→ What you will do
Copy exactly the line containing "This screenshot has width=1095, height=639." and all the lines that follow it to the end of the records, minus the pictures.

→ Input records
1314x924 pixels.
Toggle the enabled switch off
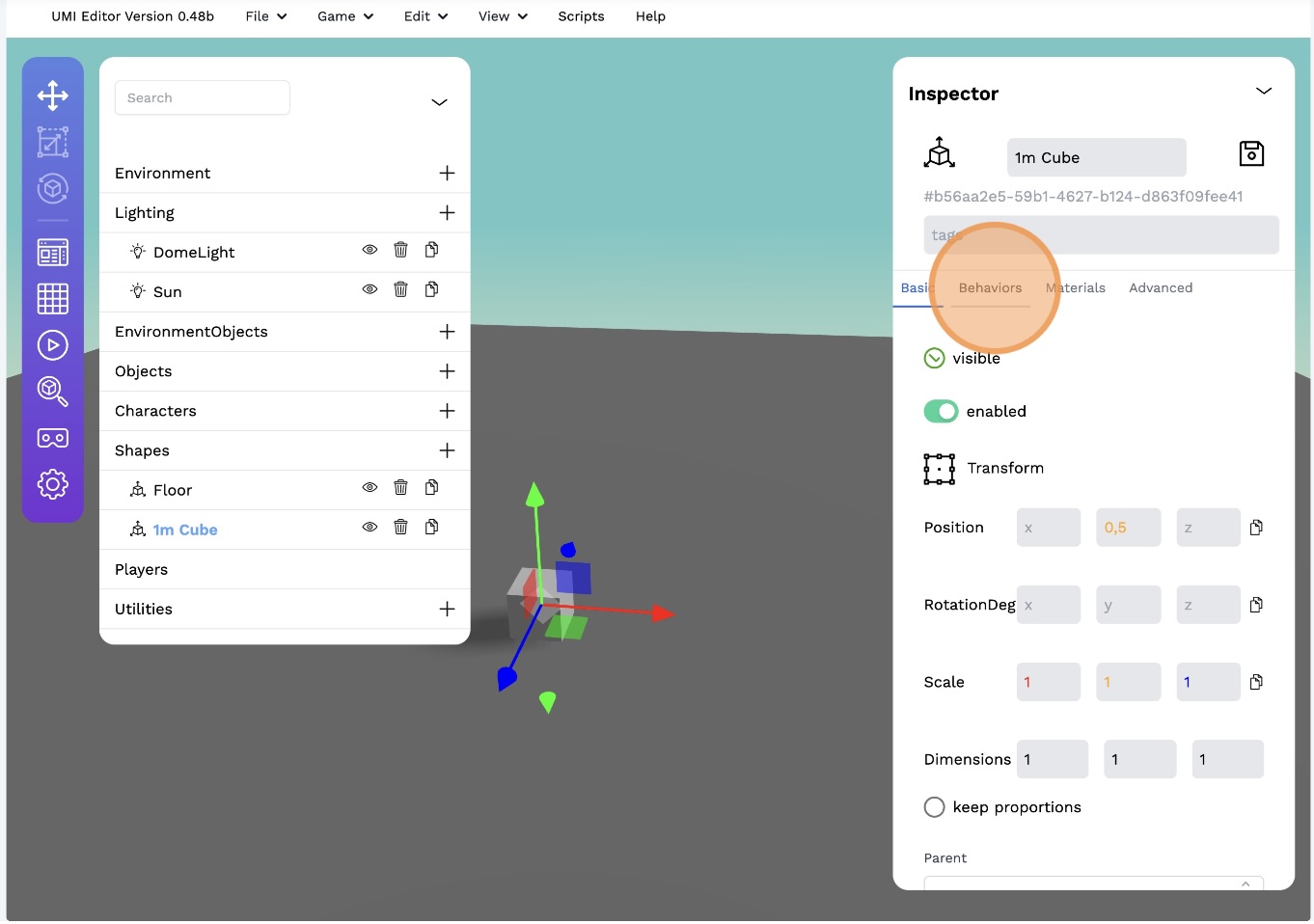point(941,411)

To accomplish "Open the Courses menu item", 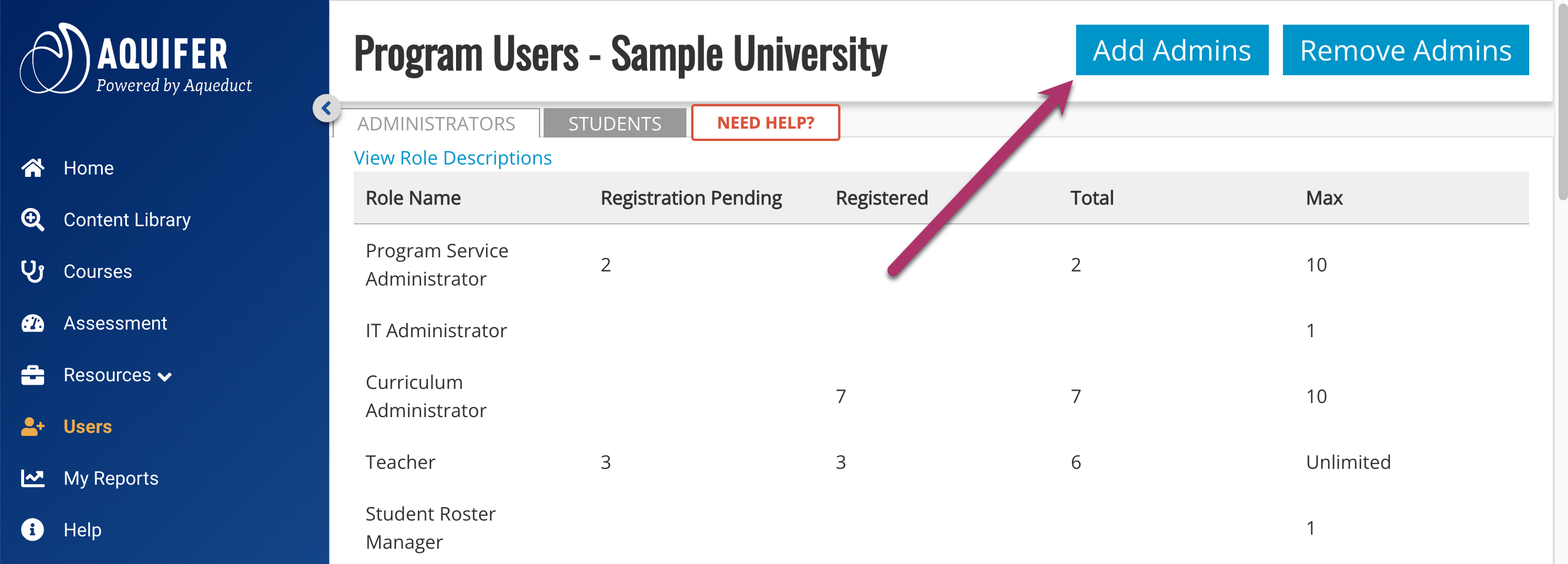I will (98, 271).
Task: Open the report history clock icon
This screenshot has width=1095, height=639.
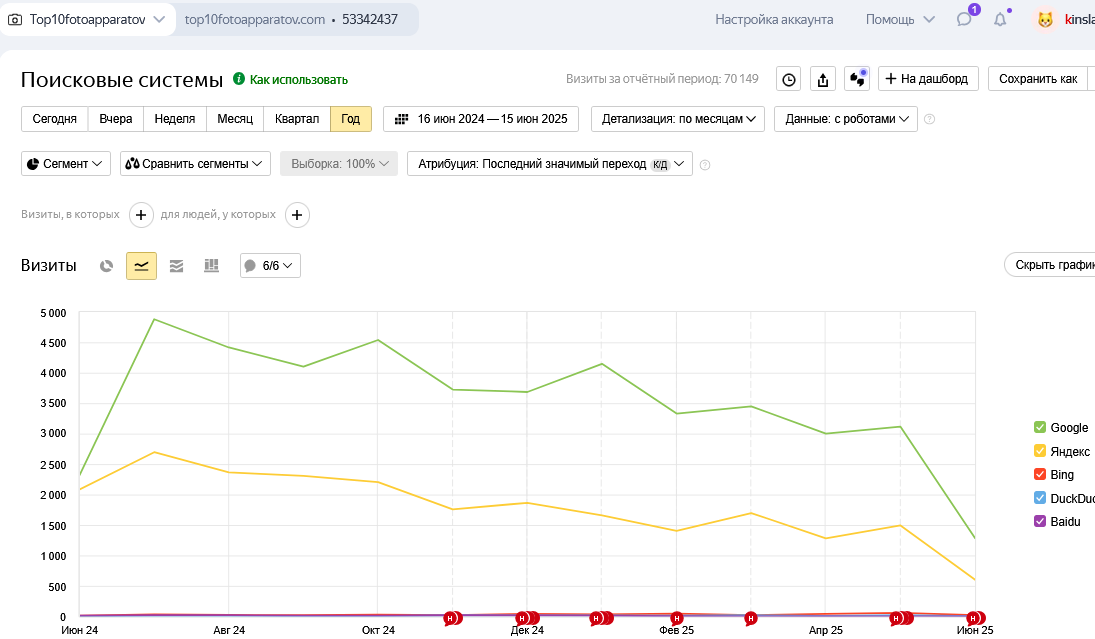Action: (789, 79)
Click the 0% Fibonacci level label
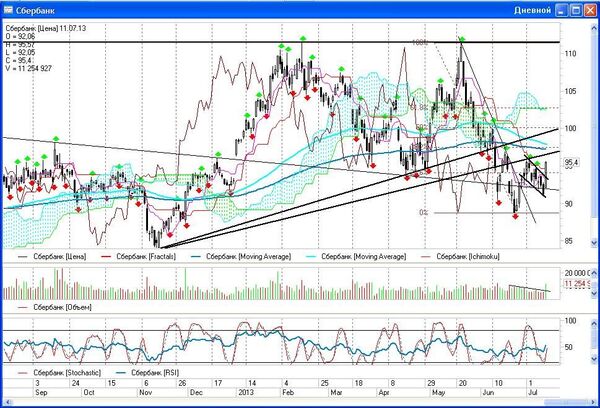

→ Solution
This screenshot has width=1095, height=639.
Action: (789, 79)
Click the 0% Fibonacci level label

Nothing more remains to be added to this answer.